APS witnesses not sticking to the script

Prosecutors in the Atlanta Public Schools test-cheating trial are encountering a recurring problem: key witnesses aren’t adhering to what they swore to be the truth when they entered guilty pleas.

Former Kennedy Middle School principal Lucious Brown became the third such witness Tuesday when he finished two days of testimony. Prosecutors were expecting Brown, now serving two years on probation, to be a key witness against former regional supervisor Sharon Davis-Williams, one of 12 defendants on trial.

“He’s got a problem,” Fulton County Superior Court Judge Jerry Baxter said before Brown resumed testifying in the morning. On Monday, Brown had not testified that he changed students’ test answers because of pressure from Davis-Williams, when he made such an assertion in his plea agreement, the judge noted.

Atlanta criminal defense attorney Bill Morrison said people who plead guilty and agree to cooperate with the prosecution do change their minds and their testimony.

“It happens, although it’s certainly the exception to the rule,” said Morrison, who is not involved in the case. If prosecutors have not been prepping these witnesses since they pleaded guilty months ago, they need to sit down with them shortly before they testify to see what they’re going to say on the witness stand, he said.

The conflicting statements could be damaging to the prosecution if there is not enough other evidence to bolster their case, Morrison said. “But prosecutors have also called this a ‘cleverly disguised conspiracy,’ so they could argue this is the classic example of a tacit understanding, where no one explicitly ordered cheating or even used the word ‘cheat.’”

Baxter made the observation that Brown had given conflicting versions of what happened after defense attorneys protested his decision to designate Brown as a “hostile” prosecution witness.

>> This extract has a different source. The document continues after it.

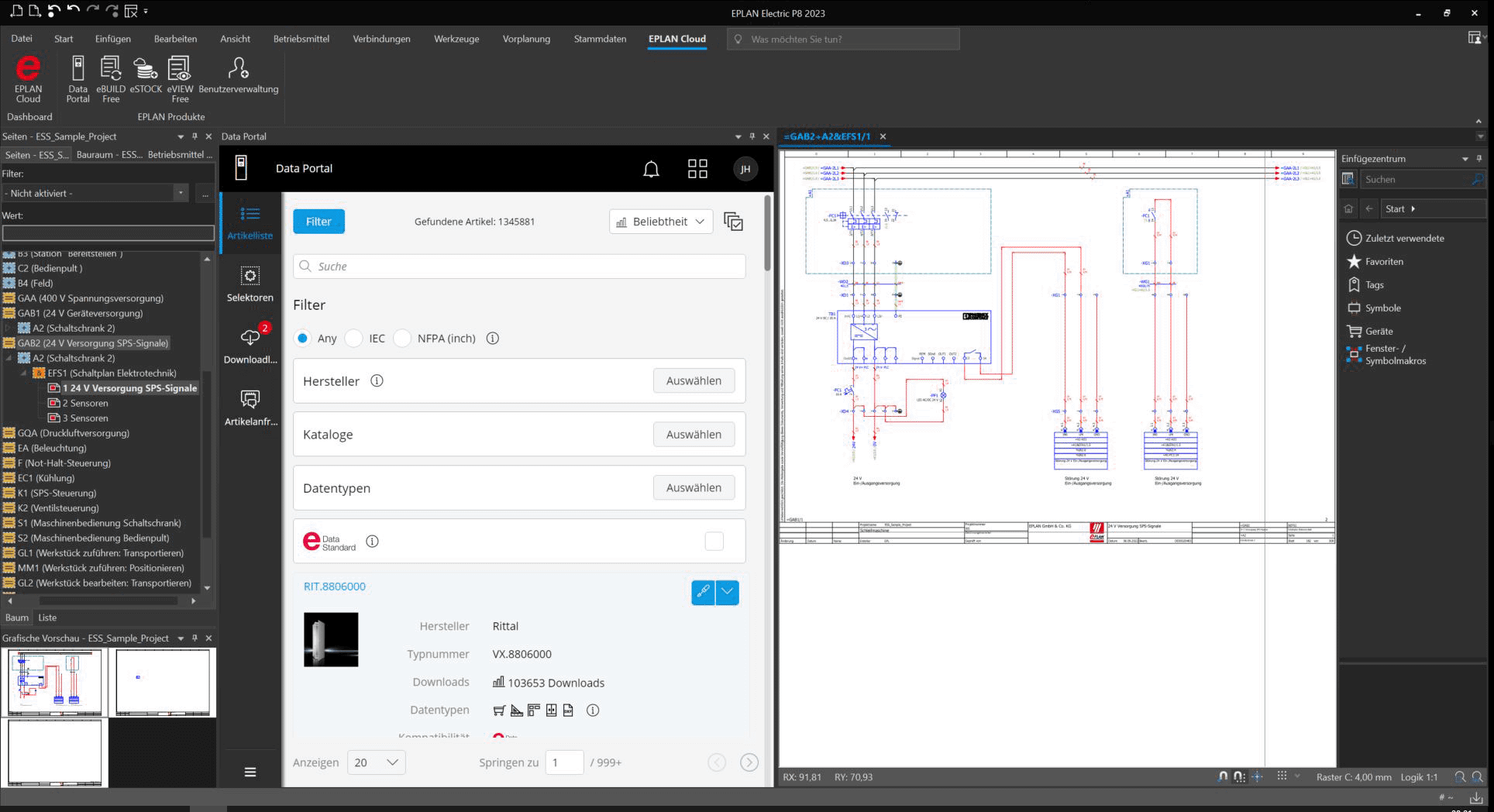Image resolution: width=1494 pixels, height=812 pixels.
Task: Enable the Data Standard checkbox
Action: point(714,541)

Akil Secret, who represents former assistant principal Tabeeka Jordan, argued that Brown had so far followed the script in his plea agreement “to a T.”

“No, he has not,” Baxter interjected.

Baxter said he will continue calling it like he sees it if more witnesses who pleaded guilty appear to back off what’s in their agreements. “If I think they are lying, then the state can ask me,” he said. “And I’ll say go ahead and cross-examine them.”

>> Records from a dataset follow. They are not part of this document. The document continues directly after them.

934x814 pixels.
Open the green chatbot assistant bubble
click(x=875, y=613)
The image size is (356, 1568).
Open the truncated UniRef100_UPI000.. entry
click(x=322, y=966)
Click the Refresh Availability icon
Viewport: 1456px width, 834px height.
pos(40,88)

Earlier this month, Baxter apparently believed testimony given by former principal Armstead Salters and testing coordinator Sheridan Rogers did not match what they swore to be the truth in plea deals. So the judge stopped the clock on their probation sentences, reserving the time left to be used for potentially more severe punishment in the future if he finds they were not being truthful.

On Tuesday, Baxter did not indicate whether he would do the same thing with Brown.

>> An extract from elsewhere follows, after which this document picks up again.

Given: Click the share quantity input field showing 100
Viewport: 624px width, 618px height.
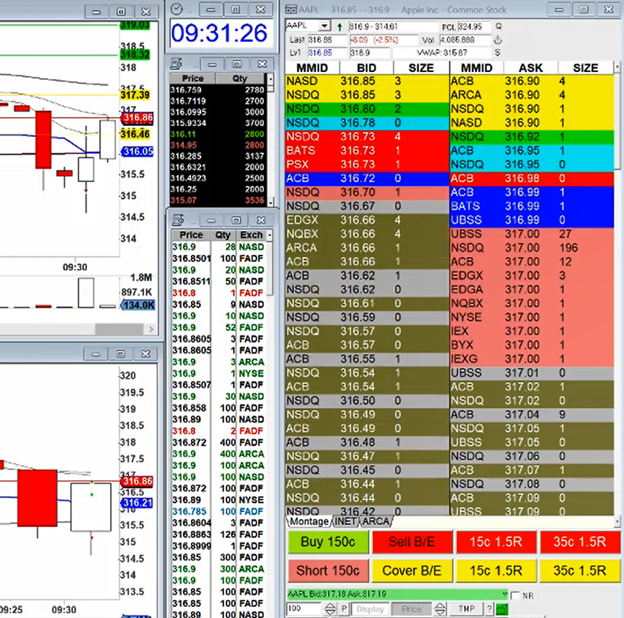Looking at the screenshot, I should pos(304,608).
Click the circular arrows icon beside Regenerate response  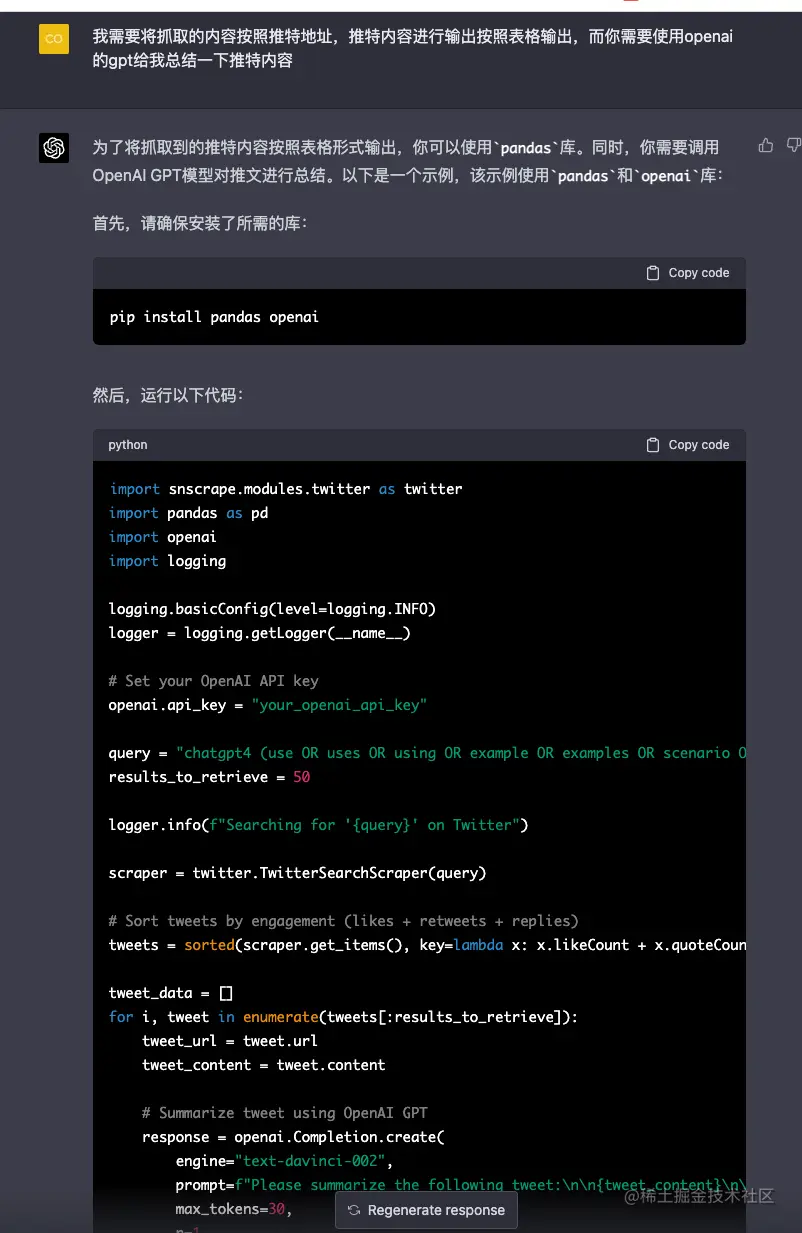[x=354, y=1210]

Brown did acknowledge that he felt pressure from above, explaining he could get a bad evaluation if Kennedy Middle School’s test scores continued to lag. He also said he was not backing off his plea deal.

But Rucker wanted to hear Brown say the words — that Davis-Williams applied overbearing pressure. So he asked him again.

She didn’t yell at me, Brown answered. “The pressure was there to succeed. … Did I answer the question properly?”

Rucker, who would later raise his voice at Brown in apparent frustration, asked once more.

“Pressure comes with the job,” Brown replied.

“Are you trying to protect Sharon Davis-Williams?” Rucker eventually asked. “No,” Brown said.

When Rucker finished his questioning, Baxter looked to Davis-Williams’ attorney, Teresa Mann, so she could begin her cross-examination. “No questions, your honor,” Mann said, a response that spoke volumes about Brown’s testimony.

Tameka Goodson, who followed Brown to the stand, proved an exception. The former Kennedy science teacher stuck to details outlined in the agreement she entered when pleading guilty last December.

She provided far more detail about pressure, testifying that one day in 2008 the normally stoic Brown, whom she described as a friend, returned from a meeting with Davis-Williams looking like he’d been crying. She asked what was wrong.

“If we don’t bring the test scores up, they’re closing Kennedy,” Brown said, Goodson testified.

That prompted them, Goodson said, to change students’ answers, working with former Kennedy secretary Carol Dennis and substitute teacher Barbara McDaniel. Even though they agreed to take their secret to their graves, McDaniel, who is now deceased, eventually told investigators about the cheating.

Mann, this time electing to cross-examine the witness, told Goodson that the details in her plea agreement differed from those in Brown’s. In his agreement, Brown said Goodson helped the group change answers in 2008 and once again in 2009, Mann said.

When asked about that, Goodson replied, “I didn’t cheat in 2009.”